> [Task instructions]
Reproduce the material below line for line, leaving every character unchanged.

** START OF Material for this exercise **

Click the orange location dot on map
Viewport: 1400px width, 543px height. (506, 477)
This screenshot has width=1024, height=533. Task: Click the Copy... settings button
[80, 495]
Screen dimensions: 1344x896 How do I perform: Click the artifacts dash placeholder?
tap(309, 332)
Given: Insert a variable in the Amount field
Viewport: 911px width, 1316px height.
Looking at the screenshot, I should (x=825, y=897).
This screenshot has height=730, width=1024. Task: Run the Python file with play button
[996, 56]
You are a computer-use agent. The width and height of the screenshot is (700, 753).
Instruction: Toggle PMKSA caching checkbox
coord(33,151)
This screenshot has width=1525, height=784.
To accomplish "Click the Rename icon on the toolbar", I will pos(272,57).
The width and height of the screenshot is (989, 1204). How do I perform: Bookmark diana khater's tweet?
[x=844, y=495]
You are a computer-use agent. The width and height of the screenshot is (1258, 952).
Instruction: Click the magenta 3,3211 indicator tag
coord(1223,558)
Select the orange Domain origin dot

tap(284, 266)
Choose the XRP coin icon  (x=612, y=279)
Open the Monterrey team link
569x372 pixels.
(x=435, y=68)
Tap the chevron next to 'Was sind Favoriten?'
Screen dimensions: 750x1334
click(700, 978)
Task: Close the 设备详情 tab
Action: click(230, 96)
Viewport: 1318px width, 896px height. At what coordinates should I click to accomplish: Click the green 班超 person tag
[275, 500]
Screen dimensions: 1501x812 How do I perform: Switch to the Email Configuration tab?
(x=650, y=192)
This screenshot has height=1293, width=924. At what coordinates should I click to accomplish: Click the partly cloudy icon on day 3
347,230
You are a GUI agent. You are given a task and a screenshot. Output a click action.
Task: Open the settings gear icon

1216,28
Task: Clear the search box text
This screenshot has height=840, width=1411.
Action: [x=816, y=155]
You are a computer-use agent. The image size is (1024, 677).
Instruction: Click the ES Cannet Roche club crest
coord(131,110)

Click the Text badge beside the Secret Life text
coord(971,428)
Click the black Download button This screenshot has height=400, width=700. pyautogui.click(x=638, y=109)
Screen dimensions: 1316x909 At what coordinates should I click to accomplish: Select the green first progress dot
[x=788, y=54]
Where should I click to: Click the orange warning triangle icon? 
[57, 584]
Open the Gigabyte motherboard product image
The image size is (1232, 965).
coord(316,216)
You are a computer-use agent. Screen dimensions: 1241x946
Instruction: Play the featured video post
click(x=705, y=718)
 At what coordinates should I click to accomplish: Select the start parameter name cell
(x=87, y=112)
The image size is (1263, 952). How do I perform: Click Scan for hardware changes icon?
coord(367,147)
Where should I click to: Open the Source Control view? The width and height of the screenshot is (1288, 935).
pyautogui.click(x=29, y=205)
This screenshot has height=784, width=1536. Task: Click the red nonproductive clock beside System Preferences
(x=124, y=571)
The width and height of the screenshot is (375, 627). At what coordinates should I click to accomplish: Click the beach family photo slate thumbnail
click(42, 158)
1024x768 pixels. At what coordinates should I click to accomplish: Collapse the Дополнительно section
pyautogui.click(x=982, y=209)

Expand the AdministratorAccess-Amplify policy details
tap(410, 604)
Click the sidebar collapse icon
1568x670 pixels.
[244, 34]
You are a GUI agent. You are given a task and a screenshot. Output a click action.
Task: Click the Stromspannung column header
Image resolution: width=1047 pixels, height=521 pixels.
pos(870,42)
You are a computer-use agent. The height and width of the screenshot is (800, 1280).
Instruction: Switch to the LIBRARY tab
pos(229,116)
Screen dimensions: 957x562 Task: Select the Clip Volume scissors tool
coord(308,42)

** END OF Material for this exercise **

> [Exercise output]
Click the orange location dot on map
Viewport: 1400px width, 543px height. (506, 477)
This screenshot has width=1024, height=533. Task: Click the Copy... settings button
[80, 495]
Screen dimensions: 1344x896 How do I perform: Click the artifacts dash placeholder?
tap(309, 332)
Given: Insert a variable in the Amount field
Viewport: 911px width, 1316px height.
Looking at the screenshot, I should (x=825, y=897).
This screenshot has height=730, width=1024. Task: Run the Python file with play button
[996, 56]
You are a computer-use agent. The width and height of the screenshot is (700, 753).
Instruction: Toggle PMKSA caching checkbox
coord(33,151)
This screenshot has width=1525, height=784.
To accomplish "Click the Rename icon on the toolbar", I will pos(272,57).
The width and height of the screenshot is (989, 1204). How do I perform: Bookmark diana khater's tweet?
[x=844, y=495]
You are a computer-use agent. The width and height of the screenshot is (1258, 952).
Instruction: Click the magenta 3,3211 indicator tag
coord(1223,558)
Select the orange Domain origin dot

tap(284, 266)
Choose the XRP coin icon  (x=612, y=279)
Open the Monterrey team link
569x372 pixels.
(x=435, y=68)
Tap the chevron next to 'Was sind Favoriten?'
Screen dimensions: 750x1334
click(700, 978)
Task: Close the 设备详情 tab
Action: click(230, 96)
Viewport: 1318px width, 896px height. At what coordinates should I click to accomplish: Click the green 班超 person tag
[275, 500]
Screen dimensions: 1501x812 How do I perform: Switch to the Email Configuration tab?
(x=650, y=192)
This screenshot has height=1293, width=924. At what coordinates should I click to accomplish: Click the partly cloudy icon on day 3
347,230
You are a GUI agent. You are given a task and a screenshot. Output a click action.
Task: Open the settings gear icon

1216,28
Task: Clear the search box text
This screenshot has height=840, width=1411.
Action: [x=816, y=155]
You are a computer-use agent. The image size is (1024, 677).
Instruction: Click the ES Cannet Roche club crest
coord(131,110)

Click the Text badge beside the Secret Life text
coord(971,428)
Click the black Download button This screenshot has height=400, width=700. pyautogui.click(x=638, y=109)
Screen dimensions: 1316x909 At what coordinates should I click to accomplish: Select the green first progress dot
[x=788, y=54]
Where should I click to: Click the orange warning triangle icon? 
[57, 584]
Open the Gigabyte motherboard product image
The image size is (1232, 965).
coord(316,216)
You are a computer-use agent. Screen dimensions: 1241x946
Instruction: Play the featured video post
click(x=705, y=718)
 At what coordinates should I click to accomplish: Select the start parameter name cell
(x=87, y=112)
The image size is (1263, 952). How do I perform: Click Scan for hardware changes icon?
coord(367,147)
Where should I click to: Open the Source Control view? The width and height of the screenshot is (1288, 935).
pyautogui.click(x=29, y=205)
This screenshot has height=784, width=1536. Task: Click the red nonproductive clock beside System Preferences
(x=124, y=571)
The width and height of the screenshot is (375, 627). At what coordinates should I click to accomplish: Click the beach family photo slate thumbnail
click(42, 158)
1024x768 pixels. At what coordinates should I click to accomplish: Collapse the Дополнительно section
pyautogui.click(x=982, y=209)

Expand the AdministratorAccess-Amplify policy details
tap(410, 604)
Click the sidebar collapse icon
1568x670 pixels.
[244, 34]
You are a GUI agent. You are given a task and a screenshot. Output a click action.
Task: Click the Stromspannung column header
Image resolution: width=1047 pixels, height=521 pixels.
pos(870,42)
You are a computer-use agent. The height and width of the screenshot is (800, 1280).
Instruction: Switch to the LIBRARY tab
pos(229,116)
Screen dimensions: 957x562 Task: Select the Clip Volume scissors tool
coord(308,42)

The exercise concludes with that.